Simultaneously, Lloyds Bank is developing its own Cloud-native payments-as-a-service platform with payments technology provider Form3.
In announcing the deal, Lloyds Bank highlighted its potential to greatly improve the simplicity and efficiency of the group’s payment processes, creating ‘the basis for Lloyds Bank’s response to the industry NPA initiative while also providing support for enhanced data and new overlay services.
“The competition in payments is healthy – it’s very much keeping SWIFT on its toes – and that is good for end users because that leads to improved speed, improved visibility, and improved reliability of the payments that we all rely on.”
McLean says he is convinced that using Cloud-based technology will also help Lloyds Bank to achieve one of its primary aims of bringing enhanced efficiency – and therefore cost savings – for both the bank and its customers.
“We see the services that Form3 is developing and bringing to the market as being of real appeal and, yes, I think in our own technology environment around payments, we see partnering with a fintech like Form3, and its use of Cloud technology, as a way of reducing the total cost of ownership for delivering our payment services,” he says.
“I think that generally applies to any business.
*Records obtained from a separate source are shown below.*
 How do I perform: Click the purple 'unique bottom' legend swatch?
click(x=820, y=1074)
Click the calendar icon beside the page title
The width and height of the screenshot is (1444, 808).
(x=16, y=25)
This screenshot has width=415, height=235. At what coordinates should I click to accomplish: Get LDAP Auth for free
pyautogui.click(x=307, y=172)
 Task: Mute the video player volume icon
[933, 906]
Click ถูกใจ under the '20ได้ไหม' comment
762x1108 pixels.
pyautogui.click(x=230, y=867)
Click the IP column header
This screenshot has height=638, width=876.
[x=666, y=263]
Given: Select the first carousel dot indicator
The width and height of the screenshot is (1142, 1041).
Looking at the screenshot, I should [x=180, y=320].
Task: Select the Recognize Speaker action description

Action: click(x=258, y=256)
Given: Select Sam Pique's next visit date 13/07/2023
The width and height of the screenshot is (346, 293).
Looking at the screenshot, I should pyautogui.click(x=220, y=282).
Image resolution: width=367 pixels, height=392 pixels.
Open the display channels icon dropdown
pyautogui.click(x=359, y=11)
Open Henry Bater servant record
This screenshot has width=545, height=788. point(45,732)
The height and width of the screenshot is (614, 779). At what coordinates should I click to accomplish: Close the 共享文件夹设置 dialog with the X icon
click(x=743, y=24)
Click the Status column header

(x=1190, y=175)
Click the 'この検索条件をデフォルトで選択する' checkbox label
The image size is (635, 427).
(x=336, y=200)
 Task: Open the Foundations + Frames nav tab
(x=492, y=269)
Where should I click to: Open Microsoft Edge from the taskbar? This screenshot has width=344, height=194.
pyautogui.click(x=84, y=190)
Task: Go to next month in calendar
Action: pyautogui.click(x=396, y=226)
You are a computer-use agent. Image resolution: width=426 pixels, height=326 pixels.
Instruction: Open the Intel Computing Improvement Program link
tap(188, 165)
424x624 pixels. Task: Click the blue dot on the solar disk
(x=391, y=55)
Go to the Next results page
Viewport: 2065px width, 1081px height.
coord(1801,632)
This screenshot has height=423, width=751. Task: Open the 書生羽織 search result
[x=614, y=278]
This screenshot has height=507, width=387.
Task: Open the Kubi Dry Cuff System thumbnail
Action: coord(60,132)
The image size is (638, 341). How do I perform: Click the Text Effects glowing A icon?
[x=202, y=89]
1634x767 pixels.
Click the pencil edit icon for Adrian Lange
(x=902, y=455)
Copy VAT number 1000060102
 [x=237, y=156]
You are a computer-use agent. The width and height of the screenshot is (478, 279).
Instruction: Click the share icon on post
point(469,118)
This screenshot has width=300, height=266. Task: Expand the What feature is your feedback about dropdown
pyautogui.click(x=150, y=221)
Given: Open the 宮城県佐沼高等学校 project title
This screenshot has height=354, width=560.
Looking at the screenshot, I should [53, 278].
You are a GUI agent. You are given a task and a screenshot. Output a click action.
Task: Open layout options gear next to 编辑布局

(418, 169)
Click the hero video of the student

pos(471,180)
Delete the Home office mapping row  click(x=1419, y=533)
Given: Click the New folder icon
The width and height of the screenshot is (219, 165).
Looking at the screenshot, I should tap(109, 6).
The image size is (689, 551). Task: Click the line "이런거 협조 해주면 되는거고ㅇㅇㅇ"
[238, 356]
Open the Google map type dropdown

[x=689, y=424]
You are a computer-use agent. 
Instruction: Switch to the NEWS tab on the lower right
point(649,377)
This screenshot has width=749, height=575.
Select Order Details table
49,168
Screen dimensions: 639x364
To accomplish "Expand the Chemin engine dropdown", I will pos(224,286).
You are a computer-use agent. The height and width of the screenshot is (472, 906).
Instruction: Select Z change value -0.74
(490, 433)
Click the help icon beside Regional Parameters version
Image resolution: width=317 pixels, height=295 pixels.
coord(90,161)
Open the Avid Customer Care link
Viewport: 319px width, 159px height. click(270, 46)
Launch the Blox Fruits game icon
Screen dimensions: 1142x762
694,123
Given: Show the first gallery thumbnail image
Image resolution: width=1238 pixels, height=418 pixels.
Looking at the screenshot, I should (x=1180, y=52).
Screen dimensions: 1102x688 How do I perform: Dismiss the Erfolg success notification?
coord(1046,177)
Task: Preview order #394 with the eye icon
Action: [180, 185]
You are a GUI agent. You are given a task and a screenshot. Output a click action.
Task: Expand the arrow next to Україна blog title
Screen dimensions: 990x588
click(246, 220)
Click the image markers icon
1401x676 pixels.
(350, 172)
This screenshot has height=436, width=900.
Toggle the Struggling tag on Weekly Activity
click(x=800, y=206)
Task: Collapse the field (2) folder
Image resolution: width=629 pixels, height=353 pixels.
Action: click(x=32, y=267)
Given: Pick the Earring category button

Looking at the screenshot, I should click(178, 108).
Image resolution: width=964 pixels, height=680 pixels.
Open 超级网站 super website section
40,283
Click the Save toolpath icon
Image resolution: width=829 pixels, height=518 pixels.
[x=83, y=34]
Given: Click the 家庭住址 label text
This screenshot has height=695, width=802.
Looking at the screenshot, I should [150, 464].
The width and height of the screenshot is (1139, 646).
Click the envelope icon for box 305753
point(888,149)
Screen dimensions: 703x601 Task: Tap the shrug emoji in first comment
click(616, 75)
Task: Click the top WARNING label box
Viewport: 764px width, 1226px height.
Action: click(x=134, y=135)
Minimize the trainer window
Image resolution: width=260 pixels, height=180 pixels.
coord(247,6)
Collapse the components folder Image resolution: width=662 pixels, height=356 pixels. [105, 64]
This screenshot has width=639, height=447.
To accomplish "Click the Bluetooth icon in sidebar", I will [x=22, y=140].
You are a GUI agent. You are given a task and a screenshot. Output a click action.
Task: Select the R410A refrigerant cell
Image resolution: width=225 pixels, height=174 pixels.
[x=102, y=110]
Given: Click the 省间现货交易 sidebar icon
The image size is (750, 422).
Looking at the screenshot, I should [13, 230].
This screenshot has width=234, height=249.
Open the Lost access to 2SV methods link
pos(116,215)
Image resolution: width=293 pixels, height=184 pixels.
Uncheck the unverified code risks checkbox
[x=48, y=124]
Cloud is going to play quite a big part in the digital transformation, not just of banks, fintechs and payment service providers but also of businesses more generally.”
The seemingly unlimited processing power offered by Cloud-based technologies will also be transformative, forecasts McLean, helping to make permanent many of the changes forced by the pandemic.
Giving examples, he says: “Along with other technologies like the rollout of 5G, it certainly opens up a world of possibilities for business banking customers.
“When it comes to crossborder payments, we also have to deal with things like time zones and the interoperability of the messaging formats we’re using. That’s probably one that’s going to need more technology combinations to come together to solve.
“Where I think the Cloud is going to play a big part, is in making permanent some of the very rapid and very dramatic changes that we saw to consumer behaviour and payment habits as a result of the COVID pandemic. For example, enabling safe and secure remote and digital payments, so that people can pre-order, and click and collect, and pay-at-table – methods that have become very popular, which means the changes from COVID remain permanent.
“I think all of the enabling technologies are going to have a big part to play in making sure that we have payment systems and networks that can cope with the demand that is going to bring,” adds McLean.
While we hope that, by then, COVID-19 itself will no longer be a spectre, it looks as though the wind of change it blew through payments in 2020 scattered the seeds of innovation that will still be influencing all our lives.